_Extract provided_
*** Block opens ***

Horses

There was once a farmer who had two horses. But he couldn’t tell
them apart. So he shaved the hair off one. It worked for a while
but then it grew back. So he shaved the tail on the other horse.
It also worked for a while but it grew back too. So he decided
to measure how tall the horses were. Here was his result:

The white horse is one inch taller than the black horse.

Attention Soldier

The manager hired a new secretary. She was young, sweet and polite. One day while taking dictation, she noticed his fly was open. While leaving the room, she courteously said, ‘Oh, sir, did you know that your barracks door is open?’

He did not understand her remark, but later on he happened to look down and saw that his zipper was open. He decided to have some fun with his new employee.

*** Block closes ***

_Dataset extract_
*** Block opens ***

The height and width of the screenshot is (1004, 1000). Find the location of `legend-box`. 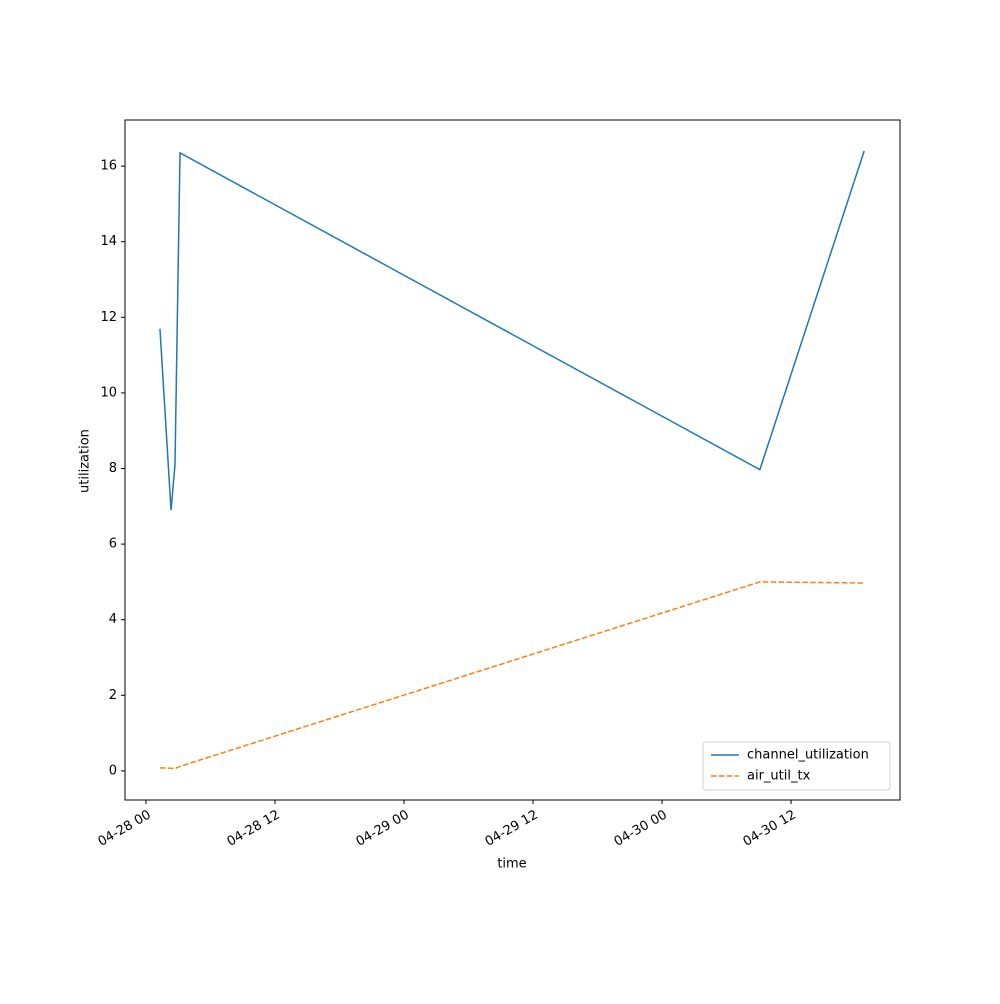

*** Block closes ***

_Questions on the material_
• 1. Render this sentence from the two jokes into Spanish: "There was once a farmer who had two horses."
• 2. Carry the two jokes forward, picking up right after the final sentence about the manager deciding to have some fun with his new employee.

_Answers given_
• 1. Había una vez un granjero que tenía dos caballos.

• 2.
Calling her in, he asked, ‘By the way, Miss Jones, when you saw my barracks door open this morning, did you also see a soldier standing at attention?’

The secretary, who was quite witty, replied, ‘Why, no sir. all I saw was a little, disabled veteran, sitting on two duffel bags!’

Learned in College

A kid comes home from college. His father is a farmer, and he’s shovelling all the manure out of the outhouse onto the strawberries to fertilise them. The kid says, “Hey, Pop, learned in college there’s an easy way to do everything.”They go downtown and get some dynamite, they’re gonna rig it up under the outhouse and blow the crap into the strawberry patch. They get it all rigged up, but they don’t see Grandma coming to use the outhouse. BaBooom! The manure goes flying, and so does Grandma. Ploop!…she lands in the strawberries. They go running up to her, “Grandma, Grandma! My God, are you all right? Are you all right?”She says, “Yeah, I’m fine. Whoo! I’m certainly glad I didn’t let that one go in the kitchen!”

Spanish dining

An American tourist goes into a restaurant in Spain and orders the specialty
of the house. When his dinner arrives, he asks the waiter what it is.

“These, senor,” replied the waiter in broken English, “are the arms of the
bull killed in the ring today.”

The tourist swallowed hard but tasted the dish and thought it was delicious.
So he comes back the next evening and orders the same item. When it is served,
he says to the waiter, “These arms… are much smaller than the ones I had last
night.”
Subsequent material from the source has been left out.